Из-под досок на корме дощаника, укрывавших от дождя и ветра, вылез унтер-офицер, помочился в воду за борт, ткнул в бок часового, спавшего, опираясь на винтовку, вобрал в легкие воздух и крикнул что есть мочи:

– Подымаайсь!..

В горах откликнулось эхо.

– На перекличку! на молитвуу!..

Со дна лодки поднимались люди, сорок человек мужчин, семь женщин. Женщины стояли отдельно, – и они были особенно неприспособлены к этим местам, в шляпках, иные в городских туфлях, – во всем том, в чем взяты были в отчаянно-далекой «европейской» России. Все, не только женщины, но и мужчины, и мужчины-солдаты дрожали от сырого озноба.

Унтер расправил усы, поправил фуражку, одернул шинель, вынул из-за обшлага на рукаве мокрый и затрепанный лист бумаги, вобрал в легкие воздух, рявкнул:

– Аладьин!

– Есть.

– Воскобойников! Вульф!

– Здесь. Есть.

– Обухов!

– Есть.

– Широких!

– Здесь…

Унтер еще раз вобрал в легкие воздух, гаркнул, тряхнув эхо:

– На молитву!.. Смирнаа!..

На корме дощаника запели солдаты:

Отче наш, иже еси на небесах…

Ссыльные молчали. Солдаты пели:

Боже, царя храни, – сильный державный царь православный…

Ссыльные молчали.

Дикое солнце глядело на дощаник и на горы. Льдины на реке казались под солнцем красными. На берегу на камнях жгли костер, ели мокрый черный хлеб, грелись и сушились…

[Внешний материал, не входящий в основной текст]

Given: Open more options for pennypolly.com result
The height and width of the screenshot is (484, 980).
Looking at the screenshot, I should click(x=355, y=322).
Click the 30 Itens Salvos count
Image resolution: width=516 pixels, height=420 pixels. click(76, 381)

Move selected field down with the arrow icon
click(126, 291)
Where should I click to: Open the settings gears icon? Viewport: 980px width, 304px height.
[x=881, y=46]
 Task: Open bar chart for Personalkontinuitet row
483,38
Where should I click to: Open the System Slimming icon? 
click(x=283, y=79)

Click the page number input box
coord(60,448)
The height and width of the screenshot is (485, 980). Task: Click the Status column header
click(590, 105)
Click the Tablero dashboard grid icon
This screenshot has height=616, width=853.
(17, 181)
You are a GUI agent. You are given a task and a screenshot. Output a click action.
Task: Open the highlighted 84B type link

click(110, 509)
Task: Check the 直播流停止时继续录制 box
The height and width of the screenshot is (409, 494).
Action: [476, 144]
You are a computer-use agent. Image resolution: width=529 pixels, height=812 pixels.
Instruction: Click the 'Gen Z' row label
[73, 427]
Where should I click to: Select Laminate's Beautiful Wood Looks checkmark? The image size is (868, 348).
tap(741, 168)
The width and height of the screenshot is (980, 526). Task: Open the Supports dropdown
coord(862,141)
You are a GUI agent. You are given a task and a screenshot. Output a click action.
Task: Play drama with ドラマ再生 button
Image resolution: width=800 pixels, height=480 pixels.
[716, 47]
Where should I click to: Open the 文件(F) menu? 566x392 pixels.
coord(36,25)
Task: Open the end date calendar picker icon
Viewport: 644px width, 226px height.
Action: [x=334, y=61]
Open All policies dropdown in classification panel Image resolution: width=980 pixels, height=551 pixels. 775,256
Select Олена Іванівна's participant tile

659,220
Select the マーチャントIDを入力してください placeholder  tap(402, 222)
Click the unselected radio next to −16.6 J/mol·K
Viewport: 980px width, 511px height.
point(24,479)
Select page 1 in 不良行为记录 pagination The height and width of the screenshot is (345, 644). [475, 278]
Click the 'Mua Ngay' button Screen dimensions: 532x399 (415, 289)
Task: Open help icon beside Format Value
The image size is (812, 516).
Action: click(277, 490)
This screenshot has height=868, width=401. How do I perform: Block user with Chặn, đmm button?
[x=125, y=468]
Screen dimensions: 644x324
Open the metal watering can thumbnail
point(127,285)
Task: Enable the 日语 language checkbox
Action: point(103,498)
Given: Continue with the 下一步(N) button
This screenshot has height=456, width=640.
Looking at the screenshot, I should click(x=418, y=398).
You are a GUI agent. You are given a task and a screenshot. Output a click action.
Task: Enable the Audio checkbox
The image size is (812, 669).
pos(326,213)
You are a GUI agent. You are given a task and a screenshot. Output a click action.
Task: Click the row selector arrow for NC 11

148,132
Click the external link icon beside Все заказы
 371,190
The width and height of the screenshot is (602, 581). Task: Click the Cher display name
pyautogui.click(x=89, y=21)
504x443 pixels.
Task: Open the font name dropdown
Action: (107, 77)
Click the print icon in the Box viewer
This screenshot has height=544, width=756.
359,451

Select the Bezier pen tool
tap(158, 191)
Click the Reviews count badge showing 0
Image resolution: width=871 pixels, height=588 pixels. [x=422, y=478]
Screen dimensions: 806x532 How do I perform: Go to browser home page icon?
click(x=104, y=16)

Затем дощаник поплыл. Минусинск был уже позади. За одним веслом двое, сидели Климентий Обухов и Дмитрий Широких, рабочие Векшинского рудника, пошедшие в ссылку на Енисей по делам социал-демократической, большевистской партии.

Климентий весело греб – и он спросил весело Дмитрия:

– Как думаешь, эти места станут человеческими – через триста лет или через десять?

– Обязательно через десять! – так же весело ответил Дмитрий Широких.

– Ну, десять не десять, а лет через двадцать, двадцать пять, – во всяком случае под нашими руками и при нашей жизни, – здесь пройдут телеграф и электричество, здесь будут города и заводы, человеческая жизнь!.. – и будет человеческое веселье.